Искра жизни. Последняя остановка. — страница 54 из 80

Еще через час они уткнулись в Дитца. Он был с переломанной шеей. Голова полностью вошла в грудную клетку, будто он хотел сам себе прокусить горло. Вначале они не стали к нему прикасаться. Лопатой полностью освободили его от налипшего мусора. Обе руки были переломаны. Они лежали таким образом, будто один сустав был лишний.

— И все же Бог есть, — ни на кого не глядя, прошептал человек, оказавшийся рядом с Мюнцером. — Ведь есть Бог! Есть бог.

— Заткнись! — заорал эсэсовец. — Чего ты там бормочешь?

Он ткнул человека в колени.

— Чего ты тут сказал? Я слышал, ты что-то говорил.

Человек выпрямился и споткнулся о Дитца.

— Я сказал, что надо сделать носилки для господина обергруппенфюрера, — ответил он с каменным лицом — Мы не можем нести его так, как других.

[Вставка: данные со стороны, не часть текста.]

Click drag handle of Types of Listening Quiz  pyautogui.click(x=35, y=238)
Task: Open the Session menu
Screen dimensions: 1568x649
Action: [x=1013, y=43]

— Это не твое дело! Здесь пока еще командуем мы! Понятно? Понятно?

— Так точно.

«Пока еще», — долетело до слуха Левинского. «Пока еще командуем! Значит, понимают», — подумал он и поднял свою лопату.

Эсэсовец посмотрел на Дитца. Он невольно вытянулся по стойке «смирно». Это спасло узника, снова уверовавшего в Бога. Эсэсовец пошел за старшим колонны. Тот принял почти такую же стойку.

— Носилок еще нет, — сказал эсэсовец. Ответ человека, снова уверовавшего в Бога, произвел на него впечатление. Такого высокого офицера СС действительно нельзя было тащить за руки и ноги.

Старший колонны оглянулся. Недалеко под грудой мусора заметил дверь. — Выкопайте ее. Пока ограничимся этим. — Он отдал приветствие Дитцу.

— Осторожно положите господина обергруппенфюрера на дверь.

Мюнцер, Левинский и еще двое других притащили дверь. Это была резная работа шестнадцатого века с изображением того, как нашли Моисея. Дверь лопнула и немного облупилась. Они взяли Дитца за плечи и ноги и положили на дверь. Руки у покойника болтались, а голова отпала далеко назад.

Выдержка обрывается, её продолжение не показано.